Monday, 27 July 1998

1998: Feature article on Bren Weatherstone

Bren Weatherstone is the ACT's representative in the National Association for Drama in Education, and recently attended the International Drama/Theatre Education Association's Congress in Kenya representing Australia.

She is, of course, not merely a peripatetic representative but is a teacher of Drama at Hawker College, where she has established a reputation since 1995 for intense, stage-wise student productions. 

Drama is not only theatre, but is a vehicle for learning social skills and artistic understanding.  Many Drama students never perform in public but gain confidence and appreciation of theatre from "workshop" classes.  Bren Weatherstone does it all.

So why did she go to Africa?  And how did she get there?  And what really happened?

Addiction to cross-fertilisation is Bren's first concern.  Working "in a dark room with students all day" causes professional stimulus deprivation.  Meeting a core group of drama education professionals each year, as she has done regularly for the last 10, stops sterility which even academic reading can't do.  One special experience was learning how to put the theories of Augustus Boal into practice.  Learning the techniques of Theatre of the Oppressed, Bren's students have identified oppression in Belconnen.  Usually they feel stymied by such problems, but have worked out alternatives and voluntarily followed up with 2 days' workshops with Community Aid Abroad.

At the Congress in Kenya, Bren was able to follow this theme further, meeting French clown Alberto and a Dalit, Nicholas Chinnapan, who use Boal's methods with Untouchables in India. And so the educational process circles around from theatre practitioners across the world through teachers like Bren Weatherstone to students in our schools.

Going to an education focussed conference was not enough for Bren, however.  A friend had left South Africa when she was 18 and wanted to retrace her early steps from Cape Town through Botswana to Zimbabwe.  Bren's archaeologist husband, Geoff Hope, wanted to study the latrines of the rock hyrax in the Drakensberg Mountains (hyraxes poo in the same place for millenia: digging in poo is a great dating technique for archaeologists, or so Geoff claims).

So after camping out with wild animals which, for some reason incomprehensible to Bren do not invade people's tents at night, the party wended their way to Grahamstown, a university centre some 40 kms inland from Port Elizabeth, for 9 days of theatre at the Standard Bank National Arts Festival (e-mail: sbnaf@foundation.intekom.com).

Here was white theatre for whites, like King Lear which mainly Afrikaans people attended, and ballet which even Bren's Afrikaans hosts found almost too expensive.  Here too was white theatre about white on black experience, like Athol Fugard's The Island, reflecting on the past and future of Robben Island, directed by Jerry Pooe for the North West Arts Drama Company.

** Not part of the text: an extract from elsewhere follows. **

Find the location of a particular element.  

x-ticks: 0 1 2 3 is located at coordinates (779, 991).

Most significantly for Bren Weatherstone, drama teacher, black theatre for blacks provided the most powerful examples of theatre as part of changing understanding inside one's own culture.  From the townships and villages came works like Market Theatre's Koze Kuse Bash, conceived and directed by widely respected actor/director Sello Maake ka-Ncube.  "It is as if the schizophrenia and madness of the township has taken human form" wrote Anton Burggraaf, guest writer at the Festival.  "It is a horrifying indictment of a society that proclaims its freedom in so many ways, but that is trapped in a never-ending cycle of abuse."

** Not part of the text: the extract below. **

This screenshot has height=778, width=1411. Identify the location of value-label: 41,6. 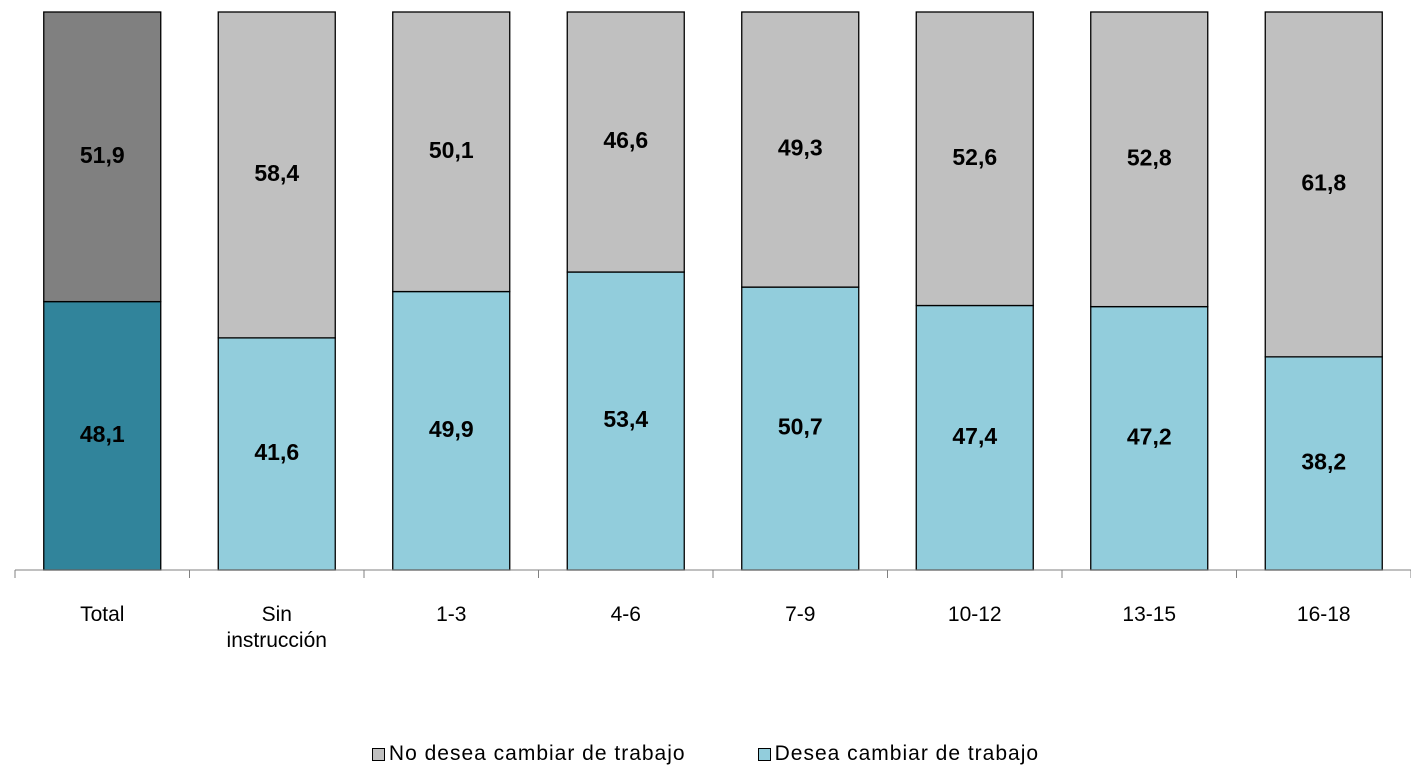
(276, 452).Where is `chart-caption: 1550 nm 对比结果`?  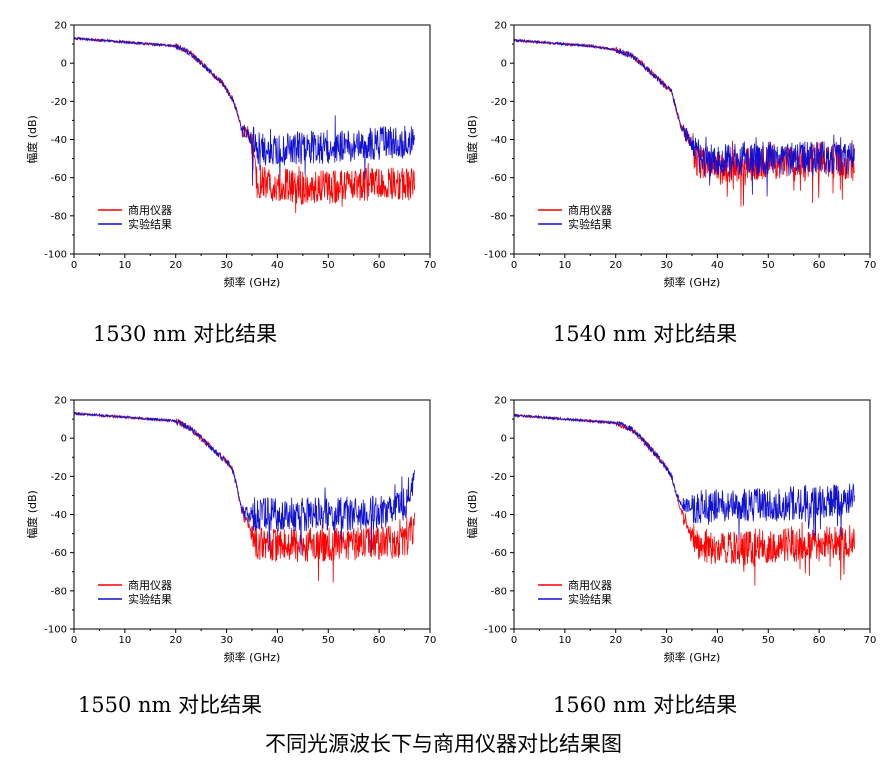
chart-caption: 1550 nm 对比结果 is located at coordinates (170, 705).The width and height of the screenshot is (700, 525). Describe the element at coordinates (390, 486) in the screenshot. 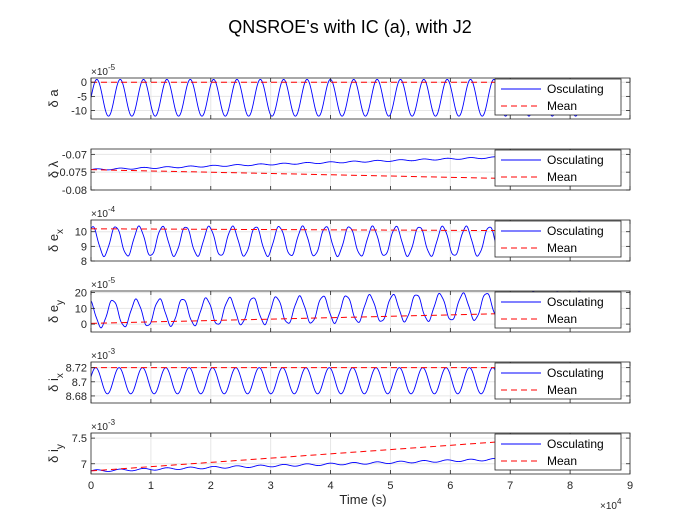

It's certainly Bren's approach to teaching drama that her students should, like the African performers at Grahamstown, show the reality of their lives in theatrical form for their own understanding and for others to reflect upon.

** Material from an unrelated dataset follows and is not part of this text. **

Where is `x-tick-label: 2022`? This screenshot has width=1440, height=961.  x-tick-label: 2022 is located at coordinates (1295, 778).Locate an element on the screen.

What goes around comes around, always to the benefit of her students.  But what doesn't go around is funding.  Teachers, like so many of the artists Bren met, have to rely on almost no financial help for their own professional development.  Hawker College has done its bit, providing $200 towards the Congress registration of $US400 and the ACT Drama Association will help.  But when it comes to reality, delegates from developing countries need all the assistance the first world can give, so IDEA maintains a fund for this purpose, even though there are considerable difficulties about equitable distribution of the money. 

Even using her long service leave and her school vacation, and some claim on tax, it's an expensive business obtaining such intensive PD. Well into thousands of dollars.  At the very least we should appreciate the people, teachers and artists, who put so much into all our cultural development.  At best, we should look forward to a society which provides the support these people deserve.

Yet, I suspect, Bren Weatherstone would also point out that a large proportion of the performers and teachers she saw in Kenya and South Africa need the greatest support - including, as she noted about one teacher from Sudan, the basic human right to teach according to personal integrity without fear of arrest and torture.  At least she has that right in oppressed Belconnen.